Gözlerimin içerisine baktı, “Kardeşim dün gece annem vefat etti. Az önce defnettik! Buraya koşarak geldim çünkü burada tüm ömrümüz geçti. Devlet bize istimlak parası çok güzel bir bedel ödedi. Buradan daha güzel bir yere yerleştirdi bizi. Çok güzel apartman. Annem öldüğü an kimse kapımızı çalmadı. Sitenin yan bloğunda bir düğün eğlencesi vardı. Düşünün biz yastayız yan blokta eğlence. Oysa böyle mi oluyordu komşuluk.”

İşte Anadolu kültürünün varoşluk adı altında bir bahane ile kurtarılmak isterken kentsel dönüşüme heba edilmesine o dakika şahitlik ettim. Nasıl oluyor yahu! Belki de sitenin kalabalık yaşantısı ve giren çıkanın belirsiz olması nedeniyle düğün sahibi o anda ne olduğunun farkında değildir. Oysa yan yana/üst üste olan evlerimizden daha uzaktı oturduğumuz semtin sokağının sonundaki komşumuz, ama biliyorduk onun sofrasında ne eksik, bizim soframızda ne fazla ve gazete kâğıdına sarılmış sıcaklığı dostluğumuzun zamkı gibi büyüklerimizin elimize sıkıştırması ile koşarak gidiyorduk o sofraya yetiştirmeye.

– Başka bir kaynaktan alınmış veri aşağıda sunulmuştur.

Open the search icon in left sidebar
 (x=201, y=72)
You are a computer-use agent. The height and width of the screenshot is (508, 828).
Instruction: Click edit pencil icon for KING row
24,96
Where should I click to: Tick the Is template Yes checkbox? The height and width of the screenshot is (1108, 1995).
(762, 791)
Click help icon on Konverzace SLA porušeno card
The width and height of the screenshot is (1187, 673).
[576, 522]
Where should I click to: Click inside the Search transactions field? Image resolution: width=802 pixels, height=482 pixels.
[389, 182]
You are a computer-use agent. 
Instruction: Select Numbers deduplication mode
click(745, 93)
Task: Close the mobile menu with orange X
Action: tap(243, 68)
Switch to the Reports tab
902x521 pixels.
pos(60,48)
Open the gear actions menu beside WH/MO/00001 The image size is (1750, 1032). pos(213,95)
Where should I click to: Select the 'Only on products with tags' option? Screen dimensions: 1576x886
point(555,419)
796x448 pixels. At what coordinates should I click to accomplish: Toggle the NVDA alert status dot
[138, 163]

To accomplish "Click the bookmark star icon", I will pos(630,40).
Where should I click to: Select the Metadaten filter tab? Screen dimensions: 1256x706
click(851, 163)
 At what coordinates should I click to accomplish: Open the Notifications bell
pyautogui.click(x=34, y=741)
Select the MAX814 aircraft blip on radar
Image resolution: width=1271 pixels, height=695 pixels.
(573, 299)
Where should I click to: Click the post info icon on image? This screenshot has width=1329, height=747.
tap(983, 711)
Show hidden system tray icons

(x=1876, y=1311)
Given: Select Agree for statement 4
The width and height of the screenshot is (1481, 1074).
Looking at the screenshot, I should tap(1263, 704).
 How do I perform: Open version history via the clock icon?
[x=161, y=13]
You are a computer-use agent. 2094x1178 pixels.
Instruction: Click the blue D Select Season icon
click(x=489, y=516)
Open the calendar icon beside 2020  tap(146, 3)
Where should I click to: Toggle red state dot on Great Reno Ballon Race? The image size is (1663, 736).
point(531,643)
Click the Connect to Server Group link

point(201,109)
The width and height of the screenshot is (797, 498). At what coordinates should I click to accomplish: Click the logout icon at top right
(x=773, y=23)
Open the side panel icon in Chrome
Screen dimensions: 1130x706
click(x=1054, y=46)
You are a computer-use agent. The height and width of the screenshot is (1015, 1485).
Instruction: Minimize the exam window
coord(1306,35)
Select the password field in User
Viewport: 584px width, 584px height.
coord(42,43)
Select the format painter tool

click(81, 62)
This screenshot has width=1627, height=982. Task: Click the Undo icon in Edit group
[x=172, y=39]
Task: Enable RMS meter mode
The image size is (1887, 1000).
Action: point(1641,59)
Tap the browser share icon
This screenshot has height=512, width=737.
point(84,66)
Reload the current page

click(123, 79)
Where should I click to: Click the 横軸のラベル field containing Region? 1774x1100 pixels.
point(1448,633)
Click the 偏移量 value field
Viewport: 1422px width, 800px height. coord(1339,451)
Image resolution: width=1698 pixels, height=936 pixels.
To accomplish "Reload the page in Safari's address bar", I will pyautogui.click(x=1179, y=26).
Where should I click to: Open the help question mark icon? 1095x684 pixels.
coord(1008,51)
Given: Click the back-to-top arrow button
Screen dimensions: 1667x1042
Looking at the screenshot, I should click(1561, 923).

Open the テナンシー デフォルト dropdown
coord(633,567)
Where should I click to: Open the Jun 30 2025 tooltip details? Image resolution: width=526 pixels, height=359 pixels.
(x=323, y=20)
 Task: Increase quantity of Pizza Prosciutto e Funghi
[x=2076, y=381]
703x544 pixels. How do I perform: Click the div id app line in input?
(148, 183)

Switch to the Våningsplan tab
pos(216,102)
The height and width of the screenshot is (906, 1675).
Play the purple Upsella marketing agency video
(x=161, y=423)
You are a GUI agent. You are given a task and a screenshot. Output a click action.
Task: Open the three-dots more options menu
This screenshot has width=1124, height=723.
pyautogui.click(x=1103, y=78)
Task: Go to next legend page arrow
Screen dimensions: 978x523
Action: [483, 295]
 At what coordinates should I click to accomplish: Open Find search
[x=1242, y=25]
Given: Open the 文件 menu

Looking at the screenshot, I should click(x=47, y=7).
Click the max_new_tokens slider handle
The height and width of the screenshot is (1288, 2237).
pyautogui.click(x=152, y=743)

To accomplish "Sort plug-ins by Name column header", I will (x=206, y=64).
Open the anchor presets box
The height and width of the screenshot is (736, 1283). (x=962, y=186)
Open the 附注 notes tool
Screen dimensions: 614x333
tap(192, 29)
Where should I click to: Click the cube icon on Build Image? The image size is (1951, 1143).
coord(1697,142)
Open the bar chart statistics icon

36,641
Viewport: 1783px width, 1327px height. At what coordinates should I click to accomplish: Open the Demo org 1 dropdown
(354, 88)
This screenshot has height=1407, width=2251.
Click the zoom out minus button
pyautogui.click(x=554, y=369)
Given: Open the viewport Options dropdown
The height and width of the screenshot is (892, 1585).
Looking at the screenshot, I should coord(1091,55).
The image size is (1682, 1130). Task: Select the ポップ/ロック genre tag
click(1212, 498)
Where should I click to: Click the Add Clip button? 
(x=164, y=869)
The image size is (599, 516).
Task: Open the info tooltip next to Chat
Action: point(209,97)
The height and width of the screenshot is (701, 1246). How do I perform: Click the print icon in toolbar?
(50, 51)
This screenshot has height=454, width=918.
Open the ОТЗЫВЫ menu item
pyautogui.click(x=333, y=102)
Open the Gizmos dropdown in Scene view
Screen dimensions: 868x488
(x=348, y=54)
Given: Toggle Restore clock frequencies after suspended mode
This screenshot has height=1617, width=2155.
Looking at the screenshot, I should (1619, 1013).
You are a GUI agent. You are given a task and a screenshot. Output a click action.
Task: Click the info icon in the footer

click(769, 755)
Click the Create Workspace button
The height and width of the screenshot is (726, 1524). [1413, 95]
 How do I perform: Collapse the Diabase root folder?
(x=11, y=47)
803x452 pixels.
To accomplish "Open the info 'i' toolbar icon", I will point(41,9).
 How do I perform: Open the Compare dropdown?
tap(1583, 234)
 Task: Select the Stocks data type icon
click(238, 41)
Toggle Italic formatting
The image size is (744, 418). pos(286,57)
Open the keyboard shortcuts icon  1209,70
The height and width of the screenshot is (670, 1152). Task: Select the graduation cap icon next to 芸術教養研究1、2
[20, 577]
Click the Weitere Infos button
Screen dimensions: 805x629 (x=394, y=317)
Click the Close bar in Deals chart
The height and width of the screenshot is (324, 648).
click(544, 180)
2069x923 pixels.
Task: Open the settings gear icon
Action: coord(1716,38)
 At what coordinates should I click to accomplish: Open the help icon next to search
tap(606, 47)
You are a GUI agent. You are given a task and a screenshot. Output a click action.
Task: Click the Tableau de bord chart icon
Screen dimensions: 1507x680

Ne değiştirdi “Ulan” bizi…  

Elimizi atsak yan penceresini tutacağımız kişilerin derdini umursamamak… Şimdi bizler çok mu gelişmiş olduk Zehra teyzenin ölümünü cesedi kokunca fark ettiğimizde…

Hadi be…

Biz sadece geçmişimizi kentsel dönüşümler adı altında yıkarken susun payı olarak verdikleri paranın sıcaklığına sattık ve aldandık. Yoksa, haşlanmış patates ile dolu alüminyum bir tencere içerisinde 500 metre ilerideki Gül teyzenin evine getirirken tencerenin sıcaklığında ocak soğuğunun ısınması samimiyetini şuan hangi söz/para satın alabilirdi.